Polynomial optimization problem can't deal with redundant constraints

I’m exploring the following polynomial optimization problem:

using SumOfSquares
using DynamicPolynomials
using MosekTools

# Create symbolic variables (not JuMP decision variables)
@polyvar x1 x2

# Create a Sum of Squares JuMP model with the Mosek solver
model = SOSModel(with_optimizer(Mosek.Optimizer))

# Create a JuMP decision variable for the lower bound
@variable(model, γ)
@variable(model, x)

# f(x) is the Goldstein-Price function
f1 = x1+x2+1
f2 = 19-14*x1+3*x1^2-14*x2+6*x1*x2+3*x2^2
f3 = 2*x1-3*x2
f4 = 18-32*x1+12*x1^2+48*x2-36*x1*x2+27*x2^2

f = (1+f1^2*f2)*(30+f3^2*f4)

when the constraint takes the form of

@constraint(model, f >= γ)

this problem can be solved to optimal:

@objective(model, Max, γ)
# The lower bound found is 3

However, when I added a redundant constraint

@constraint(model, f1>= x)

the output indicates that this problem has not been solved:

  Name                   :                 
  Objective sense        : max             
  Type                   : CONIC (conic optimization problem)
  Constraints            : 49              
  Cones                  : 0               
  Scalar variables       : 3               
  Matrix variables       : 1               
  Integer variables      : 0               

Optimizer started.
Presolve started.
Eliminator - tries                  : 0                 time                   : 0.00            
Lin. dep.  - tries                  : 0                 time                   : 0.00            
Lin. dep.  - number                 : 0               
Presolve terminated. Time: 0.00    
Optimizer terminated. Time: 0.00    


I’m pretty confused about this result since the additional constraint is obviously redundant. Why adding a redundant ruins everything? Thanks for your help in advance!

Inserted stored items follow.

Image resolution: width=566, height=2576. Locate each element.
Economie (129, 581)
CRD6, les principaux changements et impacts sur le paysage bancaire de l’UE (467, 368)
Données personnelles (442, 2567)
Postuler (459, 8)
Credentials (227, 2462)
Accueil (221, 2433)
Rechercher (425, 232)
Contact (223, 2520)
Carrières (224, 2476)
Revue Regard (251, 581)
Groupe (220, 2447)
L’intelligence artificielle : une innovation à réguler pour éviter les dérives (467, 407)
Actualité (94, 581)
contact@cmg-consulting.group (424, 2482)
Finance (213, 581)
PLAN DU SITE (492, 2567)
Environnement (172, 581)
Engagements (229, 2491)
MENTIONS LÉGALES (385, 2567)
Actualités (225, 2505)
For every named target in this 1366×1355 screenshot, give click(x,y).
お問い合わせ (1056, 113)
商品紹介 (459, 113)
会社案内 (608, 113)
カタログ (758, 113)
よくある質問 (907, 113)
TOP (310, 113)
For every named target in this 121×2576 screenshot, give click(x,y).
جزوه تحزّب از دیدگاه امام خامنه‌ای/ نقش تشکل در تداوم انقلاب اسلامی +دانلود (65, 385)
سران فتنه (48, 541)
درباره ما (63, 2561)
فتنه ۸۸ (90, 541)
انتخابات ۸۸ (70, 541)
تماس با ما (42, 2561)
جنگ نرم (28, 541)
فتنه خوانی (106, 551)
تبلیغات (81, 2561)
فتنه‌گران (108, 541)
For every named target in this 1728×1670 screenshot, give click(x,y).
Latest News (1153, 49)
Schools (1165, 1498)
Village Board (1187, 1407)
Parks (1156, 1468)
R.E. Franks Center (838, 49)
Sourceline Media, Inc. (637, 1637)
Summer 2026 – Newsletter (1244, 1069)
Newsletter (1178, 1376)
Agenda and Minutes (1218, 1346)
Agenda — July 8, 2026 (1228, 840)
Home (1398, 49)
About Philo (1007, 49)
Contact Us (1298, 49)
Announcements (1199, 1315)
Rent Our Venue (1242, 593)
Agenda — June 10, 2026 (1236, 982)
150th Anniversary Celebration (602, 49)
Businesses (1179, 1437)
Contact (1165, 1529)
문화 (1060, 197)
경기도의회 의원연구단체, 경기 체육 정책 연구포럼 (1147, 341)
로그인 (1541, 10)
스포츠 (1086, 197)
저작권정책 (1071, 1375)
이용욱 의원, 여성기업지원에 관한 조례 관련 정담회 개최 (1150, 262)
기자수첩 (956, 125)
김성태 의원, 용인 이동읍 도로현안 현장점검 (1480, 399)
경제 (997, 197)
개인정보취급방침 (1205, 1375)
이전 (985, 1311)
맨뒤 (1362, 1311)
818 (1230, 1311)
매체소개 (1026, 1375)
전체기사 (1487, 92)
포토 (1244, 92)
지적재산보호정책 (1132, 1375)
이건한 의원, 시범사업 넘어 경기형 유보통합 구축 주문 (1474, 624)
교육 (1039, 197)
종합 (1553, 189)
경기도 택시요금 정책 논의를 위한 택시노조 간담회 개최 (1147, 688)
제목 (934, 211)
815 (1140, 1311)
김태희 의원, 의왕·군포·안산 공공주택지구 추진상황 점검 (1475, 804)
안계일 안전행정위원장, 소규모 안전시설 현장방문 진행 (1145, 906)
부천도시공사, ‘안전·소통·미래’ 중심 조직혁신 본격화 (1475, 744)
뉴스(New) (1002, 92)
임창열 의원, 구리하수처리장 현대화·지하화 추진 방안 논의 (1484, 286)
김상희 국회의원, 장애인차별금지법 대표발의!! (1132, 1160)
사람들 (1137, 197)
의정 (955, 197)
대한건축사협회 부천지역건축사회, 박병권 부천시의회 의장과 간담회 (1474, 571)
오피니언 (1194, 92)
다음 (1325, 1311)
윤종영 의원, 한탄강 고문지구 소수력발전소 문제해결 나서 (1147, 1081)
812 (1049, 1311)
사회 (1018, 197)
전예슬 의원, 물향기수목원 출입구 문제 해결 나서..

In the first problem, you are trying to find a value of γ such that f >= γ for all x1 and x2. Therefore γ gives you a lower bound for the function f but you still don’t know what are the values of x1 and x2 that minimize f (although you may be able to get it from the dual, see here).
In the second example, you want to find a value of x such that x1 + x2 + 1 >= x for all x1 and x2. As the linear expression x1 + x2 + 1 is not bounded below, e.g. take x1 -> -Inf or x2 -> -Inf, there is no value of x satisfying this so the problem is infeasible.